問題はあの強欲な親類の手からいかにして輝叔父さんの蒐集品を守るか、と言うことと、保護した蒐集品を何処で保管するのかと言うことにあった。
僕の父親は真面目なことだけが取り柄の堅物であり、新築したばかりの家に禍々しい名前の古書や、奇怪な生物を置くことを許してはくれないだろう。そもそも、キト・ヤートやクルセイダーソードは所持するのに法的な手続きは必要ないのだろうか? その辺は流石に輝叔父さんしか知らないぞ。

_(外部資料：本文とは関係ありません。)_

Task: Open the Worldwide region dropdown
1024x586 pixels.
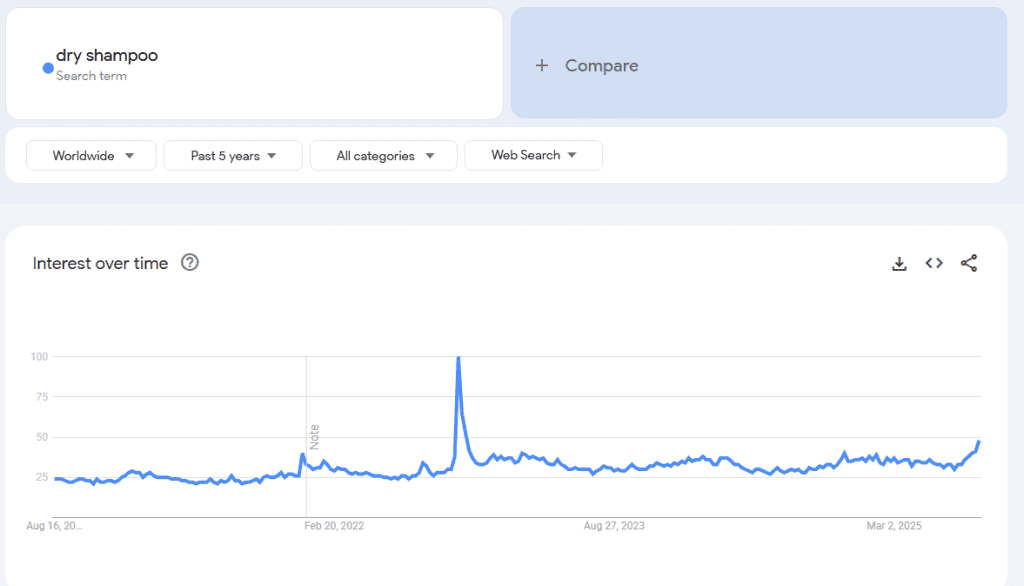Action: [x=91, y=155]
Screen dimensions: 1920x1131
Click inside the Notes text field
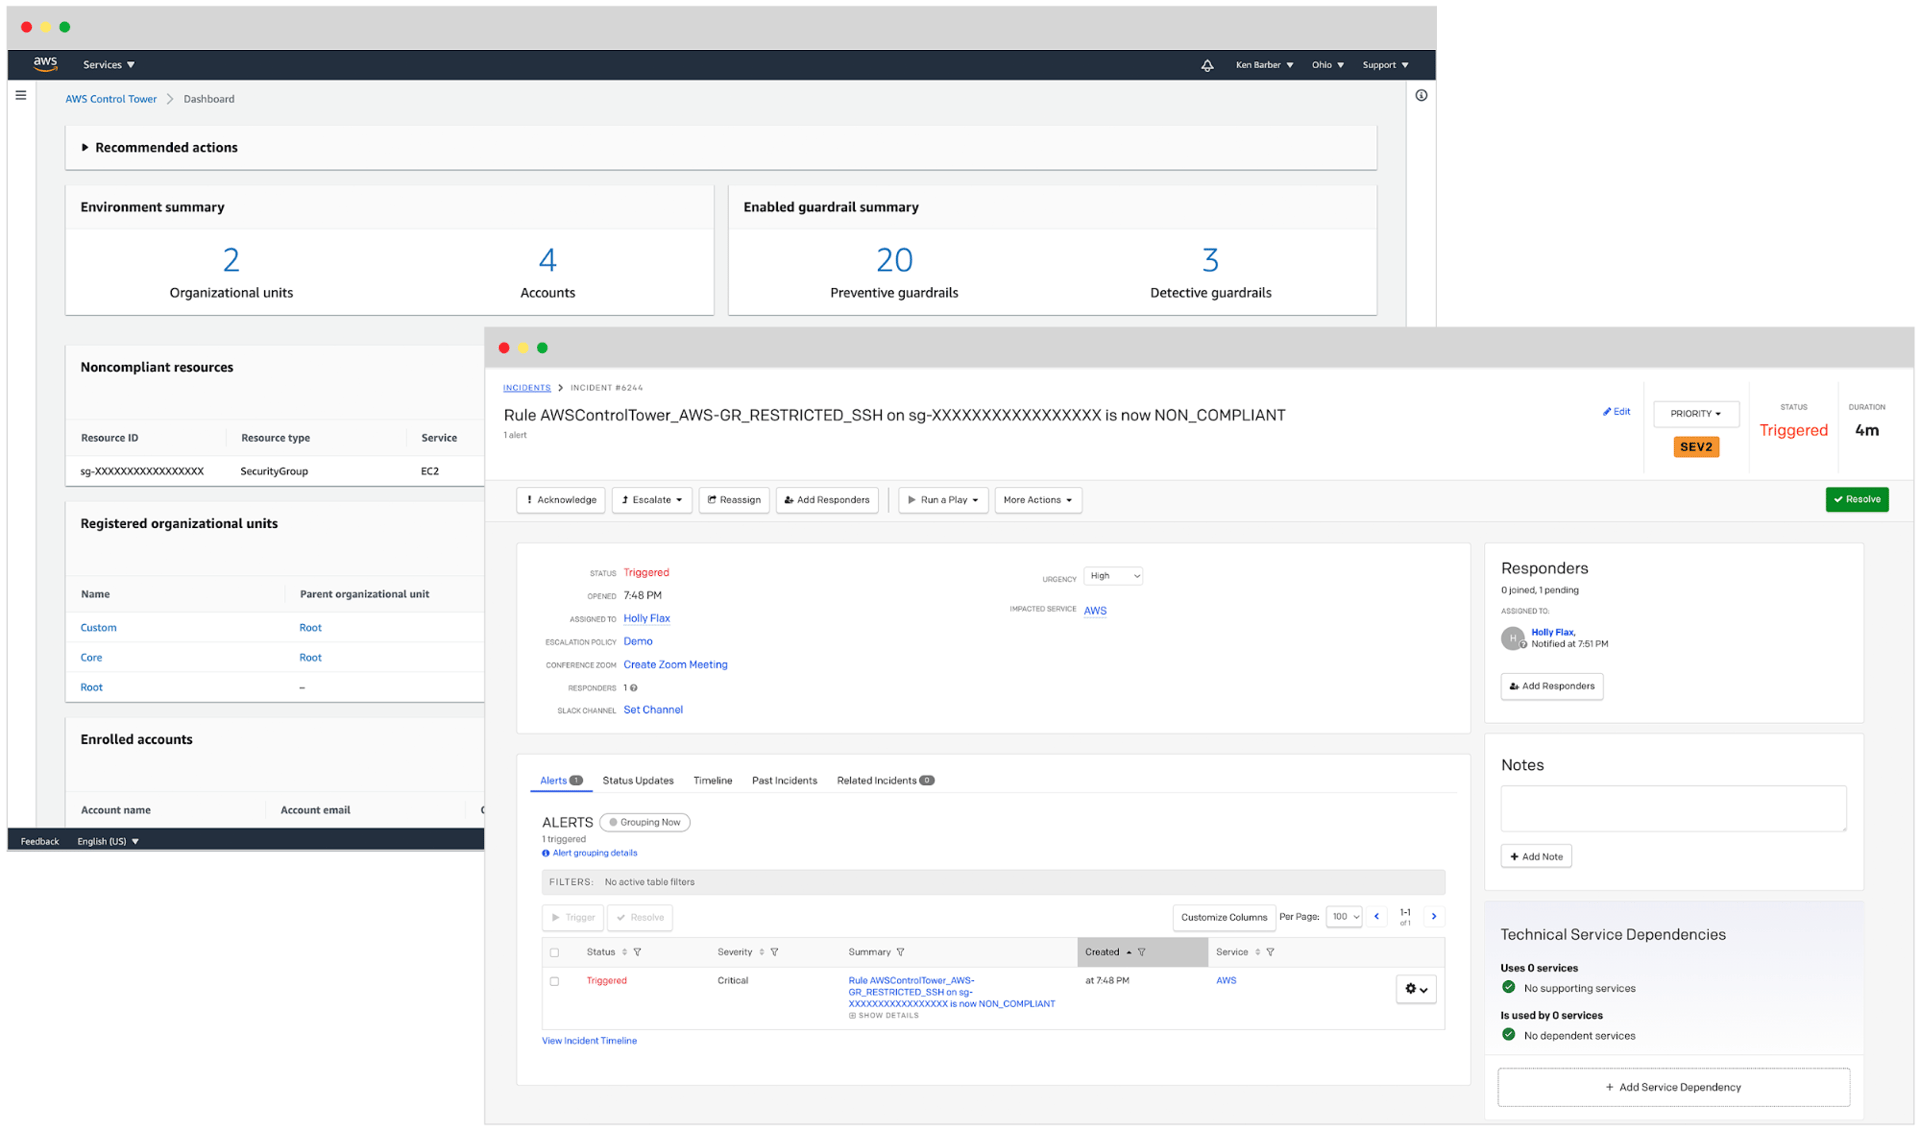coord(1672,808)
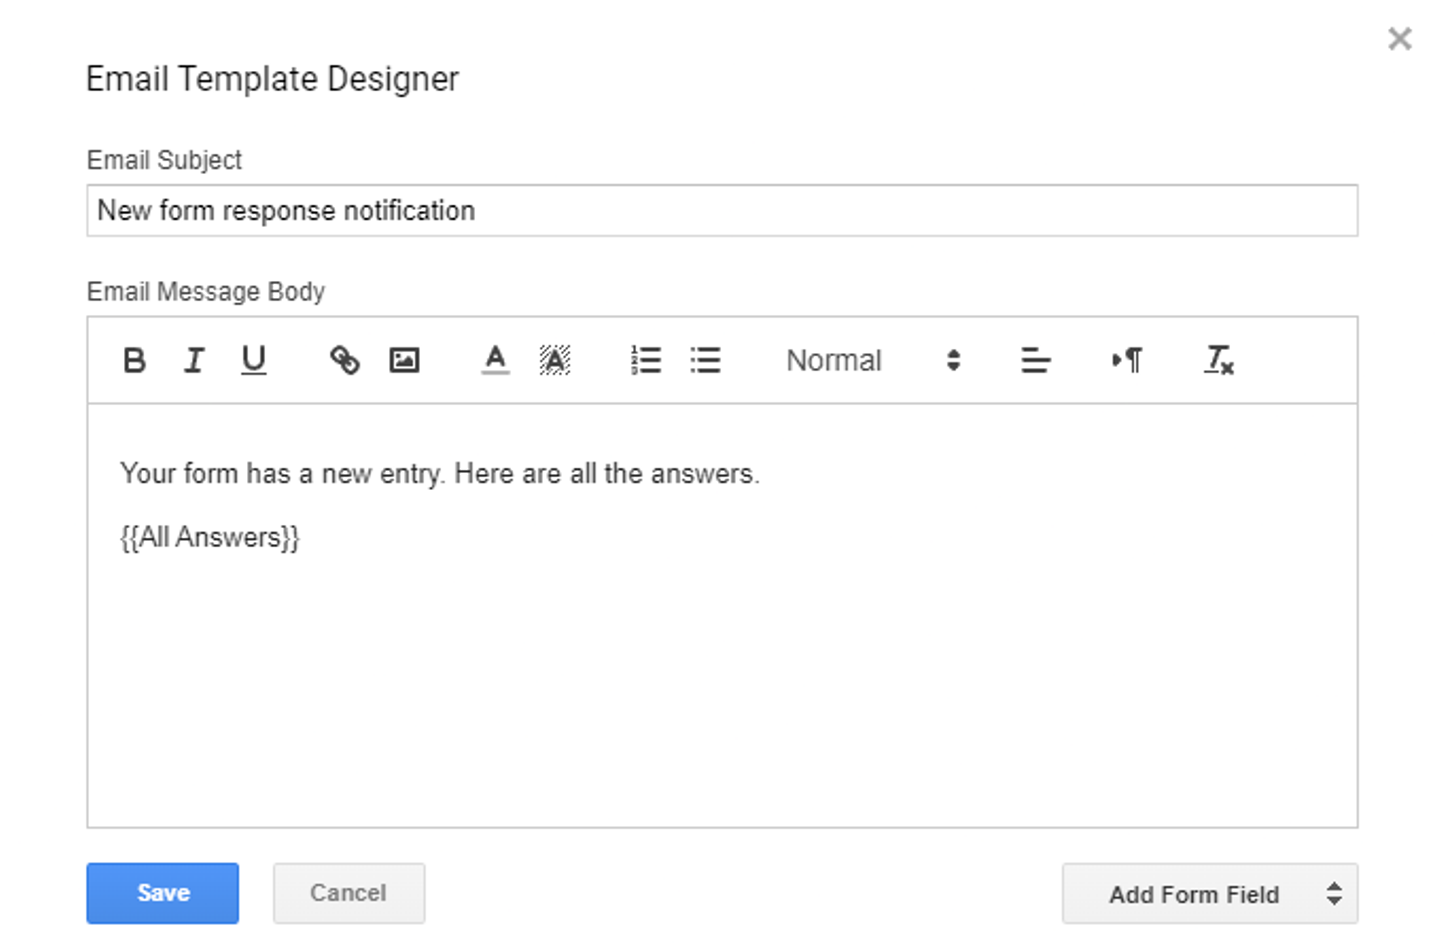Apply a bulleted list

pyautogui.click(x=706, y=360)
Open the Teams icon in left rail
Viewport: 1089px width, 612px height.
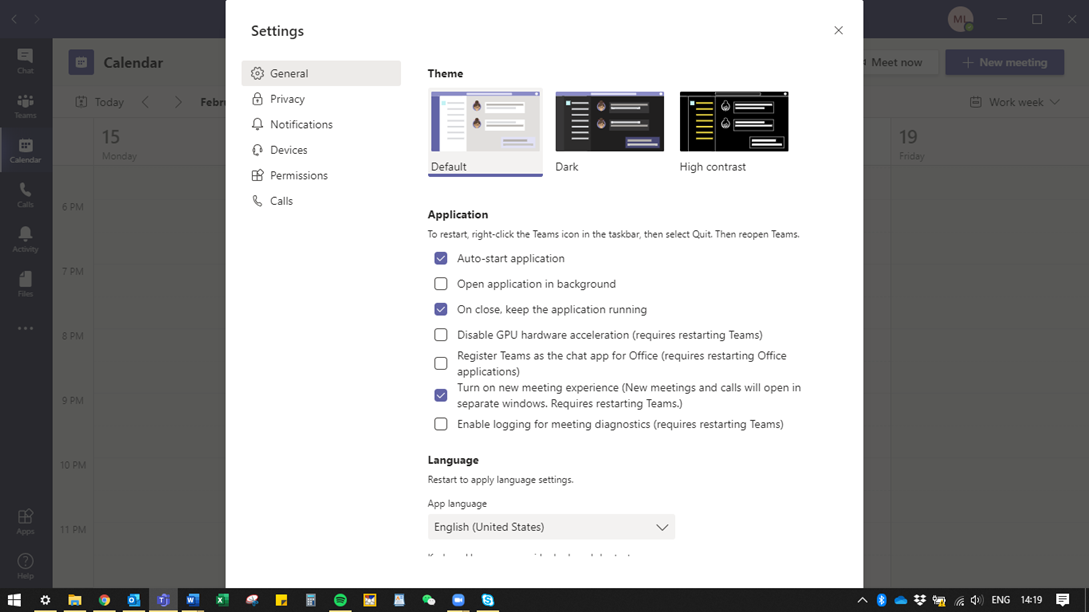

様々な問題が山積みではあるが、僕は深く考えることを辞め、今日は目の前の料理に集中することにした。一先ずは目処が立ったことだし、詳しくは後日考えれば良いだろう。輝叔父さんの友人の中には何度か面識のある人達がいて、彼らなら快く協力してくれるだろうと言う確信もあった。